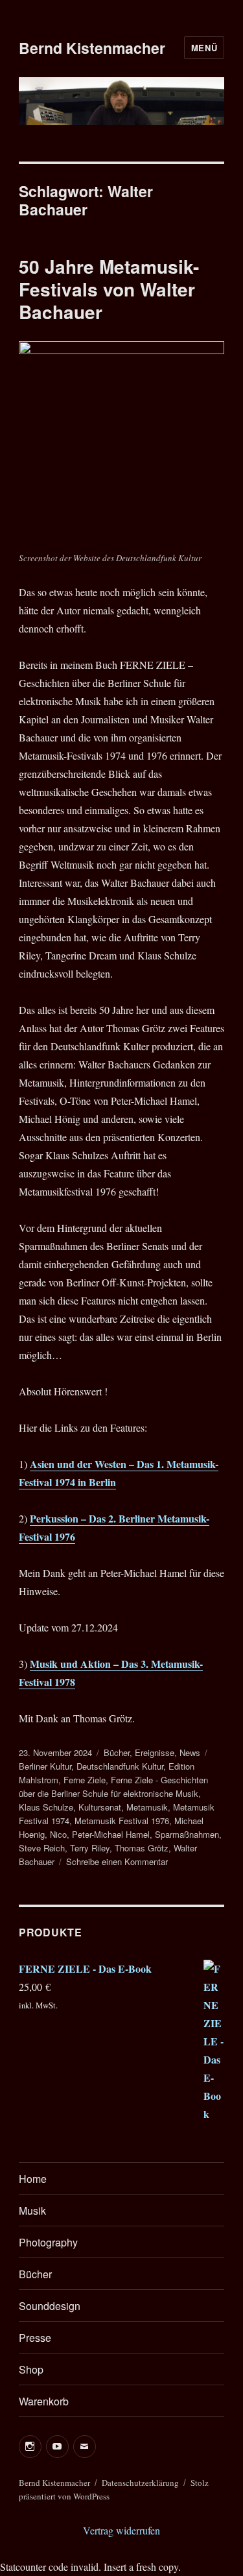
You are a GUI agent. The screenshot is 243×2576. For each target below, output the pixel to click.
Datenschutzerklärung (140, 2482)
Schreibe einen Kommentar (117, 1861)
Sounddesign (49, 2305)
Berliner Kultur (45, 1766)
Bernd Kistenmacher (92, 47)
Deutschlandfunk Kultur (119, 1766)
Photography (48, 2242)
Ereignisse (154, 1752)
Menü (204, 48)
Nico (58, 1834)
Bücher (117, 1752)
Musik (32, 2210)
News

==================================================

- EXERCISE REQUIREMENTS
Search the records for the string "Kultur" and, wherever a line contains it, please copy that line.

- YOUR RESPONSE
Berliner Kultur (45, 1766)
Deutschlandfunk Kultur (119, 1766)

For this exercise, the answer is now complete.